These validation approaches ensure that experimental findings truly reflect NDUFV1 biology rather than antibody artifacts.

What are the optimal sample preparation methods for preserving NDUFV1 epitopes in different experimental contexts?

Sample preparation significantly impacts NDUFV1 antibody performance across different applications:

For Western blotting:

• Optimal lysis buffer: RIPA buffer (25 mM Tris-HCl pH 7.6, 150 mM NaCl, 1% NP-40, 1% sodium deoxycholate, 0.1% SDS) with protease inhibitor cocktail

• Sample denaturation: 5 minutes at 95°C in standard Laemmli buffer with 5% β-mercaptoethanol

• Protein loading: 30 μg total protein consistently produces clear bands at the expected 51 kDa size

• Gel percentage: 10% SDS-PAGE provides optimal resolution for NDUFV1

For immunohistochemistry:

• Fixation: 10% neutral buffered formalin for 24-48 hours

• Processing: Standard paraffin embedding with minimal processing time to prevent epitope loss

• Sectioning: 4-5 μm sections yield optimal results

• Antigen retrieval: Heat-induced epitope retrieval with sodium citrate buffer (pH 6.0) for 20 minutes

For immunofluorescence:

• Fixation: 4% paraformaldehyde (10 minutes at room temperature)

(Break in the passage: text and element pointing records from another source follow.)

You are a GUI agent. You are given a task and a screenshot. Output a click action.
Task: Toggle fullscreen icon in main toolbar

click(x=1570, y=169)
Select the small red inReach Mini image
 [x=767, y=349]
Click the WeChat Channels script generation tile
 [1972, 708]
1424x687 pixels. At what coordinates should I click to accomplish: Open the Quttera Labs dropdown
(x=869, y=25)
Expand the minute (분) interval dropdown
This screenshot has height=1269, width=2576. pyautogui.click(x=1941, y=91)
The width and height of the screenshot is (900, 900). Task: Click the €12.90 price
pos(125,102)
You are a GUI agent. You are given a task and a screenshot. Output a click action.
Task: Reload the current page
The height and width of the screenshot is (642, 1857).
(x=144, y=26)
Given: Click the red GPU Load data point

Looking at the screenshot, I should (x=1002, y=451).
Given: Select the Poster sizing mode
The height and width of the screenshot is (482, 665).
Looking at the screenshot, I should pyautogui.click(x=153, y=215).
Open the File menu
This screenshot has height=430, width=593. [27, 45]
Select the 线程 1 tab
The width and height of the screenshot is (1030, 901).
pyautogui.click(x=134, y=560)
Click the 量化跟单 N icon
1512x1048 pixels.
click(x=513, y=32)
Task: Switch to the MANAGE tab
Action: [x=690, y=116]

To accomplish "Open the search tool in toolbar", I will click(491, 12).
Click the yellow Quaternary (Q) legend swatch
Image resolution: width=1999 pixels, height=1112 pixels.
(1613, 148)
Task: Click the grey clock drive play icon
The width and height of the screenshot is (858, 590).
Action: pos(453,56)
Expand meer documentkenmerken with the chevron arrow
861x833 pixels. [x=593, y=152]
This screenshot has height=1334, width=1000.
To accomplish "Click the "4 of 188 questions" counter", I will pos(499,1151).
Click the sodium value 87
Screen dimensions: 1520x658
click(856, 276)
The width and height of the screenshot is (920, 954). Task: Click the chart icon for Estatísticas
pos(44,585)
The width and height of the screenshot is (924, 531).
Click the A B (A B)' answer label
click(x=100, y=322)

• Permeabilization: 0.1% Triton X-100 in PBS (5 minutes)

• Blocking: 5% BSA or non-fat milk in PBS (1-2 hours)

• Antibody dilution: 1:200-1:500 in blocking buffer

These optimized protocols ensure maximal epitope preservation and accessibility while minimizing non-specific binding.

What technical considerations should be addressed when using NDUFV1 antibodies in multiplex immunofluorescence studies?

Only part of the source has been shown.